▶ [WORK REQUIRED] Starting with the first line of the data that follows, transcribe every line verbatim until the line containing "Select carousel slide" has been transcribed.

##########

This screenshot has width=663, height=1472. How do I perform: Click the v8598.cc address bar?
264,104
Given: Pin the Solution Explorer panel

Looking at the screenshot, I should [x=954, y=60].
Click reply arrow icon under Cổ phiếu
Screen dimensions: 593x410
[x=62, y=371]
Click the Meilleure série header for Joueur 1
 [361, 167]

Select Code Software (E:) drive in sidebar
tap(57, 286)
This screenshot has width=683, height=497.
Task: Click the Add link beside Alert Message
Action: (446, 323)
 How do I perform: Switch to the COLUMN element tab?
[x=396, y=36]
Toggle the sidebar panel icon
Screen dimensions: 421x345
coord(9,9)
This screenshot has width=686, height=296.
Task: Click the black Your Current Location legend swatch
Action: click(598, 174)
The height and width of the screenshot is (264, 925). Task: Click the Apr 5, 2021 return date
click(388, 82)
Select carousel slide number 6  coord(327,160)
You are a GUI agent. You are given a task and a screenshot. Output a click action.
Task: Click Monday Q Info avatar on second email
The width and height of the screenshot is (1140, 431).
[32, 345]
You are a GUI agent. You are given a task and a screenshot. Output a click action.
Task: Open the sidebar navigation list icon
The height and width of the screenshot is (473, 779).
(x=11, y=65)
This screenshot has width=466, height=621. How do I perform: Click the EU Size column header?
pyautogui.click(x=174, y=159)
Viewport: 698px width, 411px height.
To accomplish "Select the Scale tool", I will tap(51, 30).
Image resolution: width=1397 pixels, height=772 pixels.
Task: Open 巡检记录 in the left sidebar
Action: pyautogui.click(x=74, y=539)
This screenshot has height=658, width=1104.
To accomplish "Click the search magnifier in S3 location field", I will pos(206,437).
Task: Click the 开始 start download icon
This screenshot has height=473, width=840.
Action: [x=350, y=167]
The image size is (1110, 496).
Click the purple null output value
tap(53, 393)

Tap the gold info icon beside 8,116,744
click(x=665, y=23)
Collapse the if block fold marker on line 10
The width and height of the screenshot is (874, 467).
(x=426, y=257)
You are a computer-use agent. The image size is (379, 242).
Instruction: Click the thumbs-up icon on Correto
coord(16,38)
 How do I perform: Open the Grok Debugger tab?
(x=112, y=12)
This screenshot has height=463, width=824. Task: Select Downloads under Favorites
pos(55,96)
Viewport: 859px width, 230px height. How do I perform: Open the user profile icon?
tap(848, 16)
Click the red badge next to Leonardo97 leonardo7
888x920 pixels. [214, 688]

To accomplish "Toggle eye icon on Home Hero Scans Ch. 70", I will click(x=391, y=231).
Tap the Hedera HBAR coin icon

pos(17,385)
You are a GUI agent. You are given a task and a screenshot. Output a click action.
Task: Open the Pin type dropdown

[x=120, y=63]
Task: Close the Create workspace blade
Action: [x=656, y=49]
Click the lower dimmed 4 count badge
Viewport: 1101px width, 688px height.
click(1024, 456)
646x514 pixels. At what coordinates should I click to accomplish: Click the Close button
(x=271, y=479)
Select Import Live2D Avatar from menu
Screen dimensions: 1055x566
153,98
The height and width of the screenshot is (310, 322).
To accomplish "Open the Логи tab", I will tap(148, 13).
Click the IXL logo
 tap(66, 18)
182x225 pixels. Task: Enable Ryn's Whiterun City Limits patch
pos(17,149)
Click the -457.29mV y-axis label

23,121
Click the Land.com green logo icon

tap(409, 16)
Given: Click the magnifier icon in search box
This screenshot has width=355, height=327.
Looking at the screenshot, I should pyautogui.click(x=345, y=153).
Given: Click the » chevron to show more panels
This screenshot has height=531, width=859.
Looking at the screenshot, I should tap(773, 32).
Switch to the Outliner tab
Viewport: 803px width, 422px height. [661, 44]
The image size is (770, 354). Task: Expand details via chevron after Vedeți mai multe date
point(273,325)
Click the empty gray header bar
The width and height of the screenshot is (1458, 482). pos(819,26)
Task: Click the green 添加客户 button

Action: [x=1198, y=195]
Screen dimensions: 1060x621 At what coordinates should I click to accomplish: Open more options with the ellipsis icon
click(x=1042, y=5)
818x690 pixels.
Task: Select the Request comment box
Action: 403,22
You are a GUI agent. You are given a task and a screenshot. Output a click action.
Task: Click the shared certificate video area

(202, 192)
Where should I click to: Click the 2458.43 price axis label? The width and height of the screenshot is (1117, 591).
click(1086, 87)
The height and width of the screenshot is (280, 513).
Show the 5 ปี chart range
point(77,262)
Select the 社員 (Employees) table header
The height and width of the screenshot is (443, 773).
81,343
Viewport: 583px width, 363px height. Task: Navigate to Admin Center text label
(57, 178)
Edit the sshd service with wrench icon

##########

▶ [THE COMPLETED TASK]
This screenshot has width=663, height=1472. How do I perform: Click the v8598.cc address bar?
264,104
Given: Pin the Solution Explorer panel

Looking at the screenshot, I should [x=954, y=60].
Click reply arrow icon under Cổ phiếu
Screen dimensions: 593x410
[x=62, y=371]
Click the Meilleure série header for Joueur 1
 [361, 167]

Select Code Software (E:) drive in sidebar
tap(57, 286)
This screenshot has width=683, height=497.
Task: Click the Add link beside Alert Message
Action: (446, 323)
 How do I perform: Switch to the COLUMN element tab?
[x=396, y=36]
Toggle the sidebar panel icon
Screen dimensions: 421x345
coord(9,9)
This screenshot has width=686, height=296.
Task: Click the black Your Current Location legend swatch
Action: click(598, 174)
The height and width of the screenshot is (264, 925). Task: Click the Apr 5, 2021 return date
click(388, 82)
Select carousel slide number 6  coord(327,160)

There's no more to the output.